What you are asked to do: Copy out every line of the records in which "refresh" can be found.

Data provided:
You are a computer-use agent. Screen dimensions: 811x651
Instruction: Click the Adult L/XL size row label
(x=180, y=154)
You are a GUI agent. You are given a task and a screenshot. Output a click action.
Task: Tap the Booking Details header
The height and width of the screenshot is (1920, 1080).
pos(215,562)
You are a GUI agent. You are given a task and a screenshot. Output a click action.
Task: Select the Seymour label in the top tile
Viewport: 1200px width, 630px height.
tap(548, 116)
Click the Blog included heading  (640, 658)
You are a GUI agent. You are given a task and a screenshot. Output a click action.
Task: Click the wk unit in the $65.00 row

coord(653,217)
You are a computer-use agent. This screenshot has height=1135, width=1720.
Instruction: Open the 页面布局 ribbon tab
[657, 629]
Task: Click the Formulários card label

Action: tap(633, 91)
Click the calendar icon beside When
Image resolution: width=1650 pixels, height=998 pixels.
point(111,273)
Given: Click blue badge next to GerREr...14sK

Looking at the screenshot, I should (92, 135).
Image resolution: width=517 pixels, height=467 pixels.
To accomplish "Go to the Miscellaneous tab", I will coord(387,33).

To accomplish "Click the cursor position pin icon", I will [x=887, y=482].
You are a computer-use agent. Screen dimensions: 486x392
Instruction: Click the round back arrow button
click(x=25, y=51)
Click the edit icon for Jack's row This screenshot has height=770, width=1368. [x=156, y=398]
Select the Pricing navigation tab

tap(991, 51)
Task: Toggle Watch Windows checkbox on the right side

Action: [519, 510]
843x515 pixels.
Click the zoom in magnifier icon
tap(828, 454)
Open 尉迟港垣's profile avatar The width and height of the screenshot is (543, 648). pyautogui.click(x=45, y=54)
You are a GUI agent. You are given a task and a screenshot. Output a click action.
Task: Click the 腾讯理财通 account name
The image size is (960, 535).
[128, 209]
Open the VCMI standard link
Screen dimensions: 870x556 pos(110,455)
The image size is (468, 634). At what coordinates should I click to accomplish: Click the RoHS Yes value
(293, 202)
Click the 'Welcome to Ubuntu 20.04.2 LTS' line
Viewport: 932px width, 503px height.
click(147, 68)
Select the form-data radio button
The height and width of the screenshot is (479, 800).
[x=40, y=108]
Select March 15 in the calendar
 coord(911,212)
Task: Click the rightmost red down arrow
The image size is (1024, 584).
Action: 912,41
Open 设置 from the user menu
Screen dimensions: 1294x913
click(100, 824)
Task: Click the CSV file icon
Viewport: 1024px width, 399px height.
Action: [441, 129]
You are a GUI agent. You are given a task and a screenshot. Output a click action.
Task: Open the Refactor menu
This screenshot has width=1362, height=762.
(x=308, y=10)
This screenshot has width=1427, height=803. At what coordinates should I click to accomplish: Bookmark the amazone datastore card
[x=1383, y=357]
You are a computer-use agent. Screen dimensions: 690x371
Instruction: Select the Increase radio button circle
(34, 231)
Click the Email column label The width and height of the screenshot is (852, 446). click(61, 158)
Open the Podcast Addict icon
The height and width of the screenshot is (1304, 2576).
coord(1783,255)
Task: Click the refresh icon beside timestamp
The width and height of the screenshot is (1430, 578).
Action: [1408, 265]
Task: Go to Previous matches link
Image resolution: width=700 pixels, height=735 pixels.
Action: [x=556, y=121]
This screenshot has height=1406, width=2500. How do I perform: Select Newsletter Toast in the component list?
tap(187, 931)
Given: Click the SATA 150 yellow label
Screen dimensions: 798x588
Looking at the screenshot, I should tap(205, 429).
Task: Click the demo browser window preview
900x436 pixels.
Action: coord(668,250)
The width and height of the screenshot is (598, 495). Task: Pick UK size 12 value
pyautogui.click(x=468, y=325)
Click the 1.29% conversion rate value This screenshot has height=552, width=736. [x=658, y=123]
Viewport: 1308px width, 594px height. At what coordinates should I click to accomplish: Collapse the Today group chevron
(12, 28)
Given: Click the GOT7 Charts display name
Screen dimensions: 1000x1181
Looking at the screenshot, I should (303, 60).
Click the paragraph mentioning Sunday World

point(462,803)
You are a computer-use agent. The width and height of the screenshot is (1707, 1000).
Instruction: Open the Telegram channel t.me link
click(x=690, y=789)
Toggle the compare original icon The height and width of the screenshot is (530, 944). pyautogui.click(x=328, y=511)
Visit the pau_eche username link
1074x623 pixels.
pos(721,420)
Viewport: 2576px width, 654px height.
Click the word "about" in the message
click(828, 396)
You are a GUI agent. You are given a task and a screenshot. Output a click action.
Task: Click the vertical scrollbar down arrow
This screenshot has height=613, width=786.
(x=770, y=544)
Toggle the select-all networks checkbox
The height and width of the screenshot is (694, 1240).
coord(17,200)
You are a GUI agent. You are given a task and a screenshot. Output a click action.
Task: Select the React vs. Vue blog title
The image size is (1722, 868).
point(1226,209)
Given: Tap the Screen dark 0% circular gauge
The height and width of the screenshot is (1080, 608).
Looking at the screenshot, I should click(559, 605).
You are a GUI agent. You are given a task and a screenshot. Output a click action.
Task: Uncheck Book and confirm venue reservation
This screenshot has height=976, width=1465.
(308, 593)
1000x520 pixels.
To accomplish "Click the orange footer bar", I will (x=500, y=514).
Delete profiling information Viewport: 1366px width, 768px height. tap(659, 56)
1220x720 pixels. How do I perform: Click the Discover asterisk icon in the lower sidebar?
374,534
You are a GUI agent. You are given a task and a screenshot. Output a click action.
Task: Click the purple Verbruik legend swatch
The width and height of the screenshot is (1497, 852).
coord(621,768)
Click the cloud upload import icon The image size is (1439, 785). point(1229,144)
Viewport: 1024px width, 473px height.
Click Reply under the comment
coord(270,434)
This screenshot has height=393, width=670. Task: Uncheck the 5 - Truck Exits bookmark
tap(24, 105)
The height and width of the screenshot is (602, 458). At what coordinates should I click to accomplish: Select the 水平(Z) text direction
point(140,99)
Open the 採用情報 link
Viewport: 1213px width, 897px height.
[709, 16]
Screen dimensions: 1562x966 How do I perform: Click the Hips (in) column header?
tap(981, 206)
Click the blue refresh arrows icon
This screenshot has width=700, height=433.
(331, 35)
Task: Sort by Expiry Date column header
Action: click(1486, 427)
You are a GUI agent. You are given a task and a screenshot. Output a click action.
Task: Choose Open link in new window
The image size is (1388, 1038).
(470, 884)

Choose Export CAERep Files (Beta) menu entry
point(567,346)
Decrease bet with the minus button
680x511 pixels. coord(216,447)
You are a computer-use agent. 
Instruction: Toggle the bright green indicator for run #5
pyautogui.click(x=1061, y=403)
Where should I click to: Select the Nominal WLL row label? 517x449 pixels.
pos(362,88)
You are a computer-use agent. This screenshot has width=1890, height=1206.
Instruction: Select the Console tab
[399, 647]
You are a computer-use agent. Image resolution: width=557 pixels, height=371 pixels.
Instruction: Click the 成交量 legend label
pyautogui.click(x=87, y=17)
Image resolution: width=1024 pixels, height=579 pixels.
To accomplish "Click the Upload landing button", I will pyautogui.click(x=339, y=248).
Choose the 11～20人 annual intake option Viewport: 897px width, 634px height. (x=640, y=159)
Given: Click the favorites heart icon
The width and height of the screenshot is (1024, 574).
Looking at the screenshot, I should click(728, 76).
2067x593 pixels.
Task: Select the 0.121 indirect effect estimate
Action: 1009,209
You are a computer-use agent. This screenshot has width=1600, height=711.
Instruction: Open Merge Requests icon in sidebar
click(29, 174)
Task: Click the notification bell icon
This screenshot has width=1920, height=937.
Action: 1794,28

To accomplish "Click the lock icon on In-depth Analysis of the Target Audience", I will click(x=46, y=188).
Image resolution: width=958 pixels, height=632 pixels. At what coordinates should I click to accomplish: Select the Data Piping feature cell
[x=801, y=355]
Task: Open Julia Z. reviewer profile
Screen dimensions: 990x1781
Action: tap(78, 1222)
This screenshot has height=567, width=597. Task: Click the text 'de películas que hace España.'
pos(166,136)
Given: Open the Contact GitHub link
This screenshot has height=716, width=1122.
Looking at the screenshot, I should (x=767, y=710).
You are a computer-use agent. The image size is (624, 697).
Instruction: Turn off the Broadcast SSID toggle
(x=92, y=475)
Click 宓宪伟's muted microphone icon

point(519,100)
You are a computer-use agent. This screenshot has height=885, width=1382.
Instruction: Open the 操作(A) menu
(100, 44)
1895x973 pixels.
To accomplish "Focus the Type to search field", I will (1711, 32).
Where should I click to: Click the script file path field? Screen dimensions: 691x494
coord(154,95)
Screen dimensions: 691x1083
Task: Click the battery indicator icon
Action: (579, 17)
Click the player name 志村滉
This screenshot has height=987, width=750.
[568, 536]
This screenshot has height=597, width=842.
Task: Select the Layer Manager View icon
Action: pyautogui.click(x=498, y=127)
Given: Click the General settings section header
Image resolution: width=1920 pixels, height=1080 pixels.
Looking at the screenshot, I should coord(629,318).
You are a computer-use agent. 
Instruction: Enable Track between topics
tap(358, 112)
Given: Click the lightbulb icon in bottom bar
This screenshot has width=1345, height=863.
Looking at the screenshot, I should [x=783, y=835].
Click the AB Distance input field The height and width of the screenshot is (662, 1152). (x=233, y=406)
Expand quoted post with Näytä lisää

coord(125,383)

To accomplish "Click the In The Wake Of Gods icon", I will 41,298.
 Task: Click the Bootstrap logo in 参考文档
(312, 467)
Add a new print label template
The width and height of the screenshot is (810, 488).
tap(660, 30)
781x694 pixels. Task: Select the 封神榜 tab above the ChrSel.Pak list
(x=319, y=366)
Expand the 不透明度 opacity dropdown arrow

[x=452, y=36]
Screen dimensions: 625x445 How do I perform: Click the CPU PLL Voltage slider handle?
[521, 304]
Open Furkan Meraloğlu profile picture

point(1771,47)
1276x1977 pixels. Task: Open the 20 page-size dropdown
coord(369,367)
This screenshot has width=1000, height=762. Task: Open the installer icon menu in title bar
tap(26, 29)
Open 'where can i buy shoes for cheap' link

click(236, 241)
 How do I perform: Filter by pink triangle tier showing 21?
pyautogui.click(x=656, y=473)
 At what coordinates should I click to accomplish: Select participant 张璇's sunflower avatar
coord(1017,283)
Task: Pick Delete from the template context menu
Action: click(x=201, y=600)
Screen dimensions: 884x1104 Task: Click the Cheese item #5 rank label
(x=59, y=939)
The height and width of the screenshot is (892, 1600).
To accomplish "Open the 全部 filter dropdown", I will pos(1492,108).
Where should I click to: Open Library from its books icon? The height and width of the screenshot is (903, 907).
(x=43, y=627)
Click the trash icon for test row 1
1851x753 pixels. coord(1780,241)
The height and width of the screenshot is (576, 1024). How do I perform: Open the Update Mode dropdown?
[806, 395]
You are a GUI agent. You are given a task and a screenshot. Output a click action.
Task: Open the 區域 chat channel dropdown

Written response:
Task: Click the refresh icon beside timestamp
Click the blue refresh arrows icon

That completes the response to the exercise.